6.1-4 StandardDualityOfProjectiveSpace
> StandardDualityOfProjectiveSpace( ps )( operation )

This operation returns the standard duality of the projective space ps

gap> ps := ProjectiveSpace(4,5);
PG(4, 5)
gap> delta := StandardDualityOfProjectiveSpace(ps);
StandardDuality( Elements( ProjectiveSpace(4,GF(5)) ) )
gap> delta^2;
IdentityMapping( <Elements of PG(4, 5)> )
gap> p := VectorSpaceToElement(ps,[1,2,3,0,1]*Z(5)^0);
<a point in PG(4, 5)>
gap> h := p^delta;
<a solid in PG(4, 5)>
gap> ElementToVectorSpace(h);
[ [ Z(5)^0, 0*Z(5), 0*Z(5), 0*Z(5), Z(5)^2 ], 
  [ 0*Z(5), Z(5)^0, 0*Z(5), 0*Z(5), Z(5)^3 ], 
  [ 0*Z(5), 0*Z(5), Z(5)^0, 0*Z(5), Z(5) ], 
  [ 0*Z(5), 0*Z(5), 0*Z(5), Z(5)^0, 0*Z(5) ] ]
 

6.1-5 CorrelationOfProjectiveSpace
> CorrelationOfProjectiveSpace( mat, f )( operation )
> CorrelationOfProjectiveSpace( mat, frob, f )( operation )
> CorrelationOfProjectiveSpace( mat, f, delta )( operation )
> CorrelationOfProjectiveSpace( mat, frob, f, delta )( operation )
::::
• **WHAT YOU SHOULD DO**:
Answer these questions about the projective space documentation excerpt:
1. What output does the excerpt show for the command delta^2?
2. What kind of object is h, obtained as p^delta?
3. What section number does the excerpt give to CorrelationOfProjectiveSpace?
The data that comes after this text has no connection to it.

• **RECORDED INFORMATION**:
::::
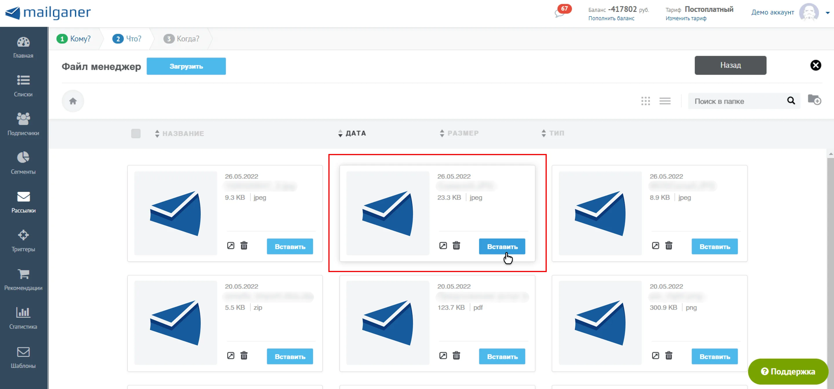Go to step 1 Кому? tab
834x389 pixels.
click(x=74, y=39)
::::
• **RESPONSE FOR THIS EXERCISE**:
1. IdentityMapping( <Elements of PG(4, 5)> )
2. A solid in PG(4, 5)
3. 6.1-5